_AUFGABENLISTE_
(A) Gib aus dem untersuchten Text den Abschnitt wortgetreu wieder, der mit den Worten „## ol1v3r (15.“ beginnt und mit „hat dies ausgespuckt).“ endet.
(B) Wie lange nach dem Herunterfahren wird der PC laut dem untersuchten Text wieder eingeschaltet, wenn der Bluescreen auftritt?

_UNTERSUCHTER TEXT_
# Windows 7 Bluescreen 0x0000001A



## ol1v3r (15. November 2009)

Hallo

 Habe seit einigen Tagen immer mal wieder einen Bluescreen. Der Fehler lautet 0x0000001a und der Fehler wurde wahrscheinlich ausgelöst von ntkrnlmp.exe; Followup: MachineOwner. (Win-Diagnose-Tool hat dies ausgespuckt).
 Der Fehler tritt nur auf, wenn ich den PC heruntergefahren habe und nach etwa 1-2 Stunden wieder an mache. Nach kurzem Windows-Betrieb (Programm-unabhängig) kommt der Bluescreen. Danach fährt der PC automatisch neu hoch und dann gibts aber keine Probleme mehr, heißt er läuft stabil. 
  Wollte Memtest ausführen, aber das Programm hängt sich nach dem Auswahl der Methode wohl auf -> es kommt nicht der blaue Bildschirm, sonder bleibt im schwarzen Auswahlmenü hängen.

 Hier noch die techn. daten:

 Acer G7700
 8GB RAM
 Intel Q9550
 WD VelicoRaptor HDD 150GB
 2*9800GTX
 Windows 7 Home Premium 64-bit

 Hoffe jemand hat ne Idee. Danke


----------



## nikiburstr8x (16. November 2009)

google spuckt da einiges aus: 

 http://www.google.de/search?hl=de&client=opera&rls=de&hs=7Re&q=win+7+0x0000001a&btnG=Suche&meta=&aq=f&oq=


----------

_BEREITGESTELLTE DATEN_
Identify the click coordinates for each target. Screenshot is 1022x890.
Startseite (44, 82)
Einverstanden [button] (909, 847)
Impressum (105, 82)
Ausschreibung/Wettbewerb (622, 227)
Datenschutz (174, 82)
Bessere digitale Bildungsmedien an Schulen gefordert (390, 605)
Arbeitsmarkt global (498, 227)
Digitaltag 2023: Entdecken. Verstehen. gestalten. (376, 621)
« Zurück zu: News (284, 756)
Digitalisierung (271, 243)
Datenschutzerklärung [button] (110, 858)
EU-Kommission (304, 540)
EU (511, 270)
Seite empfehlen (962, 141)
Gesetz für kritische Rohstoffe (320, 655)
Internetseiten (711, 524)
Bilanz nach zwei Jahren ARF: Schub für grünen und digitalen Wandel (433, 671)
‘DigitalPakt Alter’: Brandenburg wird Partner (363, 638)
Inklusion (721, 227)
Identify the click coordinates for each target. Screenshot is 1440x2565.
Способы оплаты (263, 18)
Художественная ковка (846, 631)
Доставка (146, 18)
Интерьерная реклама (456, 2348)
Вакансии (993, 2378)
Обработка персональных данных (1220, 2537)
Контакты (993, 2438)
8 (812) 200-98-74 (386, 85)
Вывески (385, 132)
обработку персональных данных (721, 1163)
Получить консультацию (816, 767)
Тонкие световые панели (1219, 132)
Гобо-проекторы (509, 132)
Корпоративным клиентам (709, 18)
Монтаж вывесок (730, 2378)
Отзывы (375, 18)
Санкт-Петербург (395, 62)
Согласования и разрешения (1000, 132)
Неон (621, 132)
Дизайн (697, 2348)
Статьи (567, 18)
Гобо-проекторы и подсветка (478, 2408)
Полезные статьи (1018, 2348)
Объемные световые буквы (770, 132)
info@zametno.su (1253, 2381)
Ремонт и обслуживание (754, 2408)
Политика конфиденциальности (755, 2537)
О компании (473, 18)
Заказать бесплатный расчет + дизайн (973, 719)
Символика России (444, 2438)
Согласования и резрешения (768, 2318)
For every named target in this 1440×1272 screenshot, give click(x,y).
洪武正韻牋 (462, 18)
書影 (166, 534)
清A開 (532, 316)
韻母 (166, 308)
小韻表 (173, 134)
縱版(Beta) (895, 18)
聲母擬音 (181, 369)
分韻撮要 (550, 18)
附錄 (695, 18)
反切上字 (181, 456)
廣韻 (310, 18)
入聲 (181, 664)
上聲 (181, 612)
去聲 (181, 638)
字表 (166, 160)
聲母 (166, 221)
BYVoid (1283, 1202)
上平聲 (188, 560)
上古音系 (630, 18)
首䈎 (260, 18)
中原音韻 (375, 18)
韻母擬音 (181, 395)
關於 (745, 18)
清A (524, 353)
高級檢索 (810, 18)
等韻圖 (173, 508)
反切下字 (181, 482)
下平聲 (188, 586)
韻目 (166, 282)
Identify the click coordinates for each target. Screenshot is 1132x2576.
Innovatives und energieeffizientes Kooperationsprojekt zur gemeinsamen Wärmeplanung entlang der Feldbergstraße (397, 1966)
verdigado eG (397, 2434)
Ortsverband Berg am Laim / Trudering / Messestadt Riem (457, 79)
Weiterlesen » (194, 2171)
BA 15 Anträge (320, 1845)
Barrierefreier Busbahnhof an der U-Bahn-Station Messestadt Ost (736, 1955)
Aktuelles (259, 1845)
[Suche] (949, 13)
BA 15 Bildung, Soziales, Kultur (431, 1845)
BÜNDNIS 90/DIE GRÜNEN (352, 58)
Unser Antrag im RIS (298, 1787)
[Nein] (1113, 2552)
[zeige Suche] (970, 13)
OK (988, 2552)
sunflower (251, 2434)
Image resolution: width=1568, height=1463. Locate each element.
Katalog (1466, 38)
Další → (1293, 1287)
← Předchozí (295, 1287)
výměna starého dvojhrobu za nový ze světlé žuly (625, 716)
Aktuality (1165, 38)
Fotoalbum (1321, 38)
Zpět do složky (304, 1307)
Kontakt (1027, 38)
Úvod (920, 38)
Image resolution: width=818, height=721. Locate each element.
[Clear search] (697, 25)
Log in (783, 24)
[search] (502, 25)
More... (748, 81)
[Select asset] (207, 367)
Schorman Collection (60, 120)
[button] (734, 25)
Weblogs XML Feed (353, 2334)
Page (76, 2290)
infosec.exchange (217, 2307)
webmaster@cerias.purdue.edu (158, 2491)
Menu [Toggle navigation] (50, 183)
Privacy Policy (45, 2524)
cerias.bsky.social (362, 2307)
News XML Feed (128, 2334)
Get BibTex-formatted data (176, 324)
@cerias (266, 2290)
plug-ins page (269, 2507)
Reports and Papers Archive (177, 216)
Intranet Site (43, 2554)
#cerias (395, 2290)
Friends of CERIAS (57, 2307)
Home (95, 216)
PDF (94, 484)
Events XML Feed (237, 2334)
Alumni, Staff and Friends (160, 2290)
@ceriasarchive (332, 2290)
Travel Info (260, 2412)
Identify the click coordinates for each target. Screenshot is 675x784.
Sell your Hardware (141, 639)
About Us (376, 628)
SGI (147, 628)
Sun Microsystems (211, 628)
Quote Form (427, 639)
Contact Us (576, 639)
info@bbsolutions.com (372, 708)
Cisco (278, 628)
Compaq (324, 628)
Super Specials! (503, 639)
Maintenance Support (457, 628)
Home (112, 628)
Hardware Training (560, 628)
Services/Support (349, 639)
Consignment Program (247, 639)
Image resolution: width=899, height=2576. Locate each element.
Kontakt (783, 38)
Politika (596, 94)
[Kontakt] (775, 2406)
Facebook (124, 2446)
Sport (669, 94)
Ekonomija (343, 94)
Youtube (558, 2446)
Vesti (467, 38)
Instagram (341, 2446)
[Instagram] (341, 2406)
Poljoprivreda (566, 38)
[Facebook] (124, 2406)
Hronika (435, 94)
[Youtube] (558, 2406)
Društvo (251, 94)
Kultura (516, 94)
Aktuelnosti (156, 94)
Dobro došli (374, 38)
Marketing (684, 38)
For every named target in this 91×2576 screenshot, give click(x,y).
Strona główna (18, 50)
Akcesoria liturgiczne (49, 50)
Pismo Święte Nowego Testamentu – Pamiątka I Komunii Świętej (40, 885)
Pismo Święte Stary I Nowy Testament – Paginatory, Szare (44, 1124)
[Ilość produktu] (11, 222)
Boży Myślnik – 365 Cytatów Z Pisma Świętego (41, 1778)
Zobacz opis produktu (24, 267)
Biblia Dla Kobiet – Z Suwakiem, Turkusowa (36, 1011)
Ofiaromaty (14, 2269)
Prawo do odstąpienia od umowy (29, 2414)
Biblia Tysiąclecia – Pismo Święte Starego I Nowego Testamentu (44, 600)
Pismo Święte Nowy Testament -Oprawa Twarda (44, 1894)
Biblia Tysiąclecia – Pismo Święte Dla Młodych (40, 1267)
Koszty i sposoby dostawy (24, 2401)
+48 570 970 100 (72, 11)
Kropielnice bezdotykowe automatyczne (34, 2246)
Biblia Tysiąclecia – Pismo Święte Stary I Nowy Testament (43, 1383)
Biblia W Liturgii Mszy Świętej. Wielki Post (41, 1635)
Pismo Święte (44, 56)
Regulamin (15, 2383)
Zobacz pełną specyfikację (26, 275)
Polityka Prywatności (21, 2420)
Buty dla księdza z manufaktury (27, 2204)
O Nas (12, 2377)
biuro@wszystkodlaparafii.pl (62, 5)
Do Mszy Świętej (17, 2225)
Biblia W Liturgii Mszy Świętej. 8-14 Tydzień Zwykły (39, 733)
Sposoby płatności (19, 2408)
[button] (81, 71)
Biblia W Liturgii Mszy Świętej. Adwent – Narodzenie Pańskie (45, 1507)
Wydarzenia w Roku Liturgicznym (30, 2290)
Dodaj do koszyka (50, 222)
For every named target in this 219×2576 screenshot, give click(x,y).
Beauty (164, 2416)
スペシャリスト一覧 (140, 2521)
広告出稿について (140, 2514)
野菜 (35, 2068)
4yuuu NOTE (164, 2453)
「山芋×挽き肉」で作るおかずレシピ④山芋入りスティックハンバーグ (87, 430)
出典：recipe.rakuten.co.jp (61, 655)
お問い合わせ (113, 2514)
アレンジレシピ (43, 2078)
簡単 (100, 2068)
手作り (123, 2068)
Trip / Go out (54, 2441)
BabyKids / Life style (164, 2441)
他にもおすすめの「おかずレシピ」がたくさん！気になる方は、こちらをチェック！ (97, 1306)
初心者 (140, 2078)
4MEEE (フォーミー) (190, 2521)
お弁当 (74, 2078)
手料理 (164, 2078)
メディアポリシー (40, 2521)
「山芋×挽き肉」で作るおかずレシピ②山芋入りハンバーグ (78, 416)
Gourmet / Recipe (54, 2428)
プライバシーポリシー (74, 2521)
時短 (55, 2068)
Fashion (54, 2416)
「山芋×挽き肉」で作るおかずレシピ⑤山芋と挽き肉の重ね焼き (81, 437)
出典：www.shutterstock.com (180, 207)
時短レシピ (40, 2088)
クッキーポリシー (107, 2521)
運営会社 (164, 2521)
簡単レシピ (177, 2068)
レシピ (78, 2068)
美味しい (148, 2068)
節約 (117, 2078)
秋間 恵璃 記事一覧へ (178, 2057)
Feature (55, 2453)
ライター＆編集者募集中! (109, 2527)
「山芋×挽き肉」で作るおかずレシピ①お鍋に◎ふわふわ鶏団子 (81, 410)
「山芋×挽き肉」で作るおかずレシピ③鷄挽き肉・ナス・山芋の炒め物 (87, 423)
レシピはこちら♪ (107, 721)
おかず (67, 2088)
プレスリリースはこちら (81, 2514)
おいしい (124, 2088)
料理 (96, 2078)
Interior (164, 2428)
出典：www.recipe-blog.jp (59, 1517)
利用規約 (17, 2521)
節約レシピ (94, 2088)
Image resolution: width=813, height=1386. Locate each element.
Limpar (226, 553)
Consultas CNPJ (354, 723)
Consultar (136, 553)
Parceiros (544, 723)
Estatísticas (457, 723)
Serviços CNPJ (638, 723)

_LÖSUNGEN_
(A)
## ol1v3r (15. November 2009)

Hallo

 Habe seit einigen Tagen immer mal wieder einen Bluescreen. Der Fehler lautet 0x0000001a und der Fehler wurde wahrscheinlich ausgelöst von ntkrnlmp.exe; Followup: MachineOwner. (Win-Diagnose-Tool hat dies ausgespuckt).

(B) Nach etwa 1–2 Stunden.